The Score is a triband EV-DO Rev A (850/1700/1900 MHz) device with 802.11b/g Wi-Fi. It connected to my?WPA2-encrypted Wi-Fi network?without a problem, but reception on Sprint's network here in New York was shaky and voice quality is mixed. Cricket uses its own network in about a third of the country, and Sprint's network in the rest.
Volume is low in the earpiece, and voices sounded thin and robotic. Calls made with the phone are easy to understand, but again voices sounded computerized and background noise cancellation was poor. Calls sounded better through a Jawbone Era?Bluetooth headset ($129, 4.5 stars) and voice dialing worked fine over Bluetooth without training. The speakerphone sounds fine, but its volume is far too low to use outside. Battery life was on the short side at 4 hours, 49 minutes of talk time.
Cricket offers unlimited smartphone plans with its downloadable Muve Music service for $65/month, which is more affordable than all the major carriers but still more expensive than Boost Mobile's $55/month smartphone plan, which can actually reduce to $40/month as you pay your bills on time. But that extra $10 per month for unlimited music is an attractive option, and one that will likely be a deciding factor for many users. MetroPCS recently started offering a similar plan where $60 per month will get you unlimited talk, text, and Web, along with unlimited music via Rhapsody. (Without Rhapsody, that plan costs $50.)

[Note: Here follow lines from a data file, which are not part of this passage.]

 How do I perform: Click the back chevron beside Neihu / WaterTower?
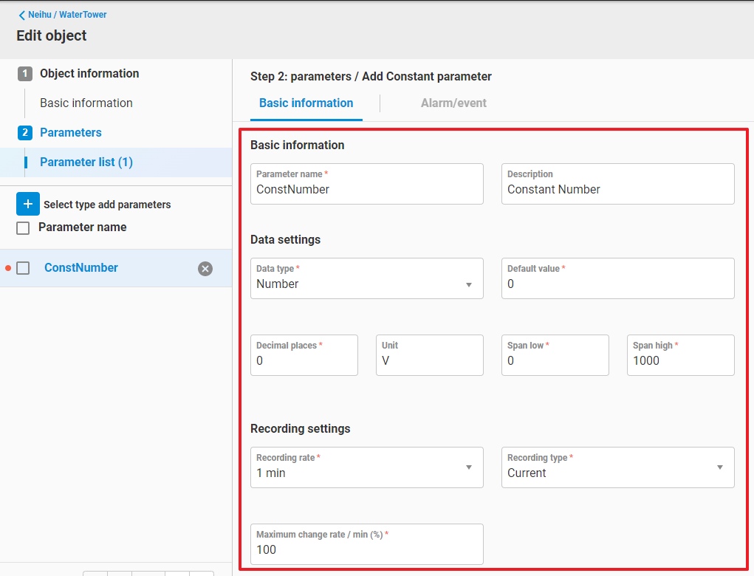[x=22, y=15]
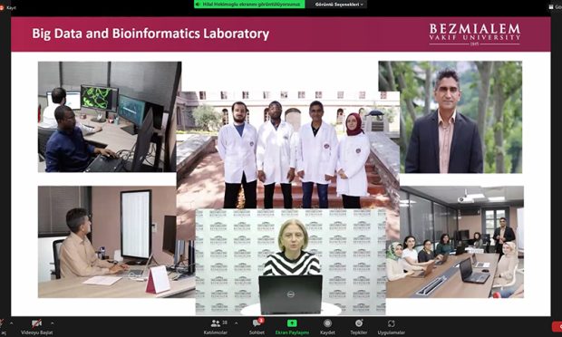Expand the arrow next to Videoyu Başlat
This screenshot has width=562, height=337.
pos(53,323)
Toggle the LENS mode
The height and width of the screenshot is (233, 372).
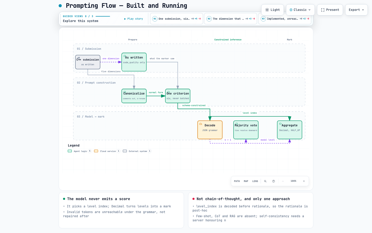coord(255,181)
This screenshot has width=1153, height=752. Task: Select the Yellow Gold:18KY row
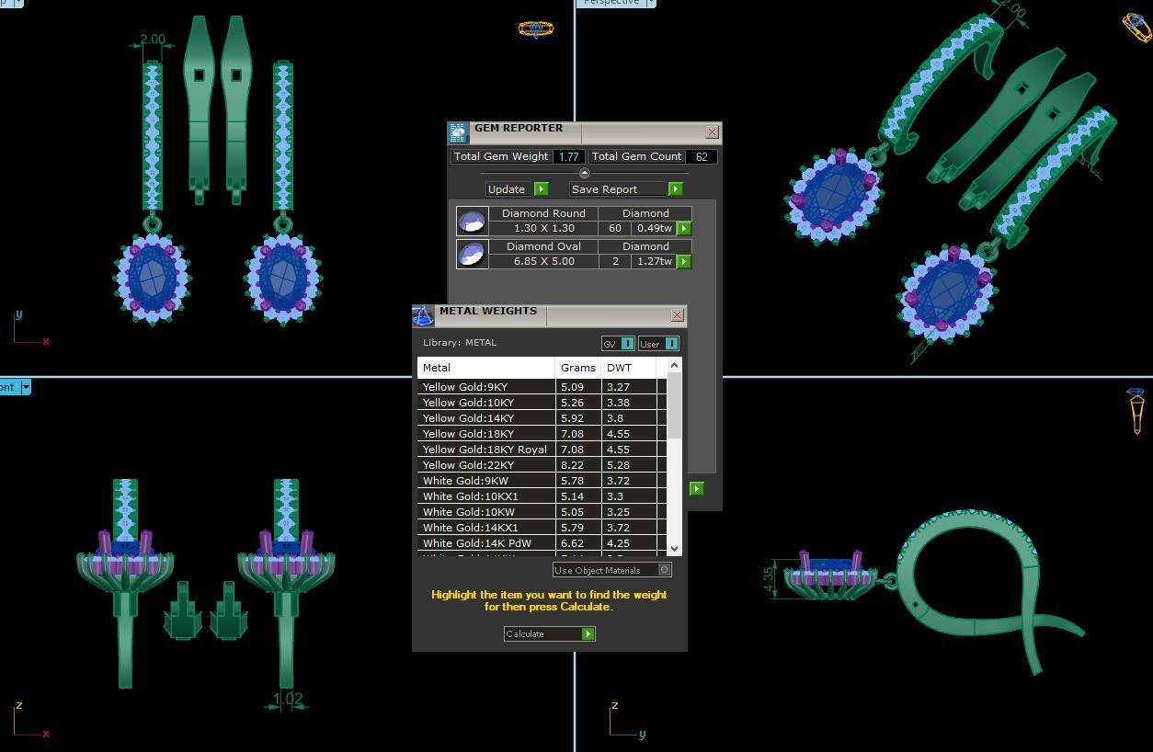[x=485, y=434]
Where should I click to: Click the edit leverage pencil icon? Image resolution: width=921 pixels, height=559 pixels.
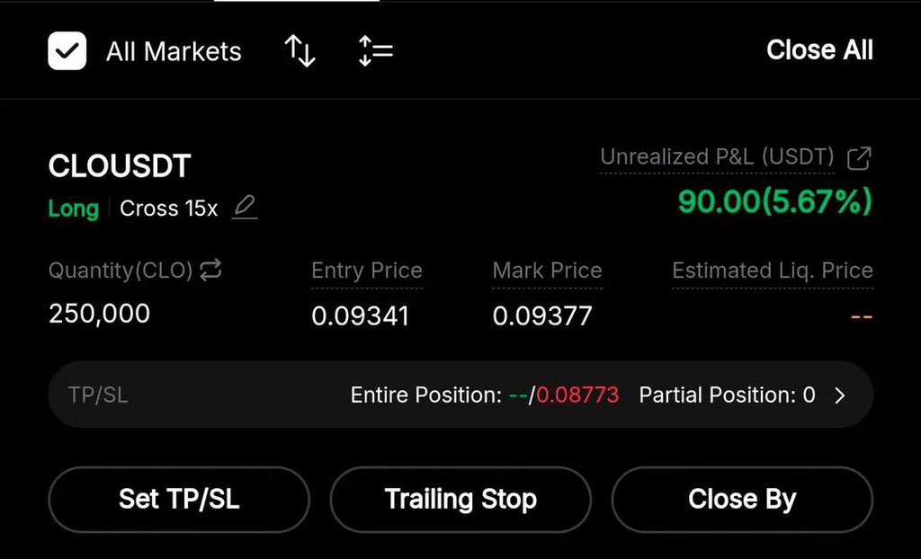tap(245, 208)
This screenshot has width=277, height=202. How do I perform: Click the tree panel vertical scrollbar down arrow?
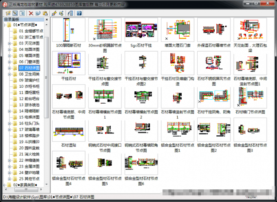pyautogui.click(x=46, y=184)
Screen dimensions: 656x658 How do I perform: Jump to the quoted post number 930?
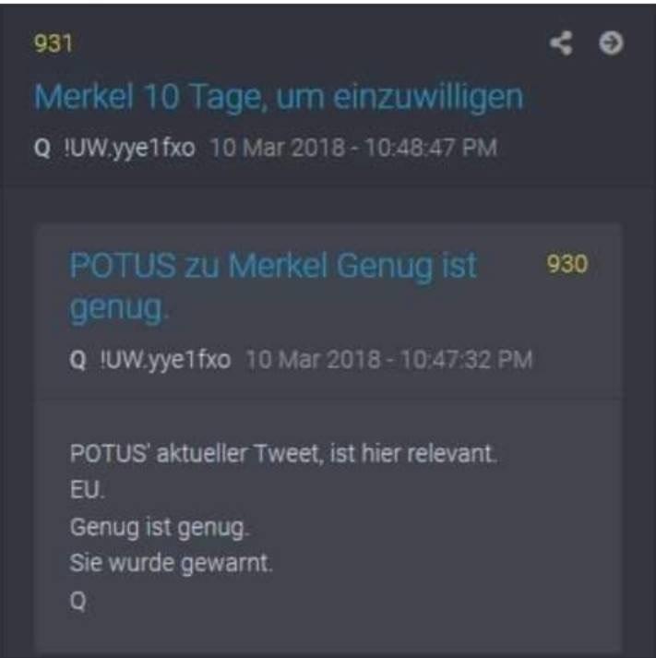[x=567, y=264]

OS, Multimedia, and Conclusions
The Score runs Android 2.3.4 (Gingerbread). There's no word on an update to Android 4.0 (Ice Cream Sandwich), and don't count on one. ZTE has added some light customizations to Android, but they're mostly visual. There are five home screens you can swipe between, and the phone feels surprisingly responsive given its outdated 600 MHz Qualcomm MSM7627 processor.
You get all of usual perks of Android, which include native support for Microsoft Exchange; free Google Maps Navigation for voice-enabled, turn-by-turn GPS directions; a solid?WebKit browser; and compatibility with more than 300,000 third-party apps in the Android Market.
There's a side-mounted microSD card slot on the right side of the phone. Slip the included card out and you'll notice it says "3GB Muve Music, 1GB Your Space." That means the card is divided into two partitions, and the Muve partition is hidden and encrypted. You can only see the extra 1GB on a PC. You also can't use standard MicroSD memory cards for Muve. Cricket doesn't yet sell the special cards the phone accepts, though replacement 4GB and 8GB cards are in the works.
In addition to the 1GB on the microSD card, there's also 110MB of free internal storage. Music sounded fine through both wired earbuds and?Altec Lansing Backbeat?Bluetooth headphones ($99, 3.5 stars), though bass response was somewhat lacking. Outside of Muve, the Score was able to handle AAC, MP3, OGG, and WAV music files. DivX, H.264, and MP4 video files played back smoothly at resolutions up to 800-by-480.
The 3.2-megapixel camera is weak. Test photos look average outdoors, but photos taken inside appear soft and blurry, almost hazy, like a scene from a bad music video. The camera also records video at a low 352-by-288-pixel resolution. Videos are tiny and grainy, and play back at a choppy 12 frames per second indoors, and 15 frames per second outside.